INDIANAPOLIS, Ind. – How much power is there in a tweet?

We may have an answer to that question, at least in one case.

Sen. Bernie Sanders’ Twitter account sent a series of tweets this week aimed at Eli Lilly and its insulin drug, Humalog. The former presidential candidate first tweeted out a link to a Washington Post story about the drug; the newspaper reported that the price has risen from $21 a vial to $250 a vial during the last 20 years.

4 Fast Facts

  • Bernie Sanders lashes out against high drug prices on Twitter
  • He specifically mentioned Eli Lilly’s drug Humlog, which was featured in a Washington Post story
  • Sanders followed the tweet with several others about drug prices in the U.S.
  • The tweets led the company’s stock price to tumble

Sanders’ tweet linking that article went to 2.7 million Twitter followers on his account. But Sanders wasn’t finished quite yet, sending several more tweets about the price increase and deriding the “greed” of the drug industry.

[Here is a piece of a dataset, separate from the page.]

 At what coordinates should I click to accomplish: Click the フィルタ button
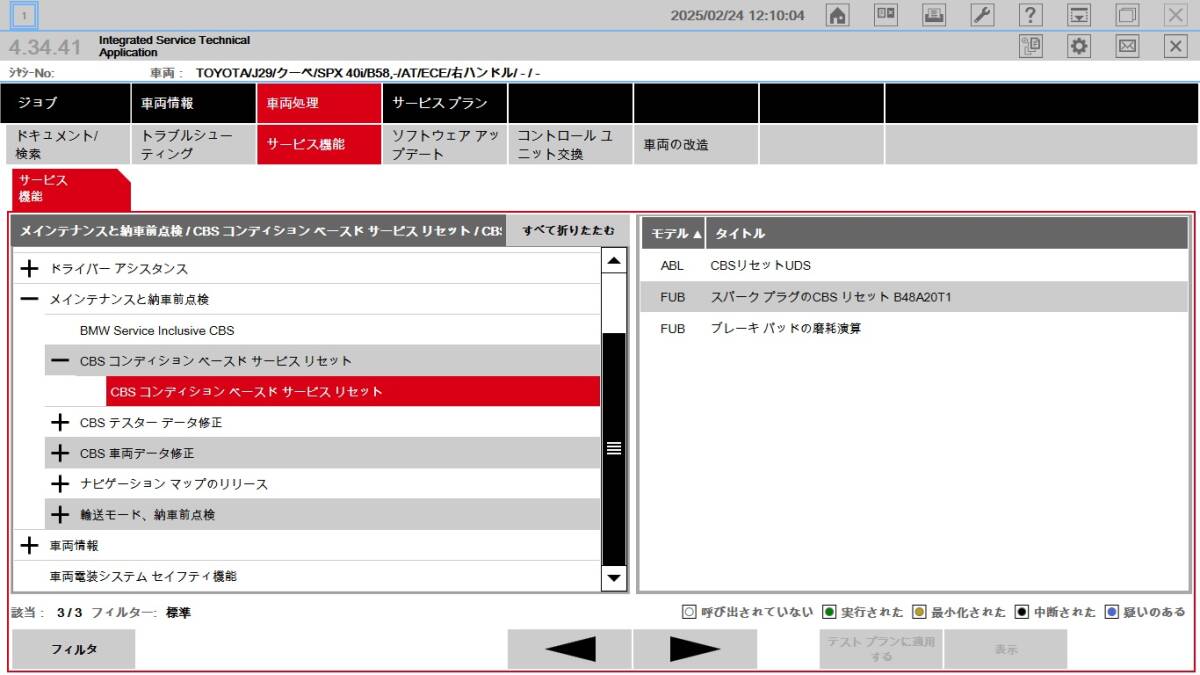tap(74, 649)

Sanders’ Twitter assault—which was posted by a staff member because Sanders includes a “-B” to denote tweets he writes himself—sent shares of Eli Lilly tumbling as much as 2.7 percent Tuesday. Shares went as low as $71.85 before closing at $72.98.

People with diabetes use Humalog to control blood sugar. Sanders also blasted another drugmaker, Danish company Novo Nordist, whose insulin price has seen similar increases.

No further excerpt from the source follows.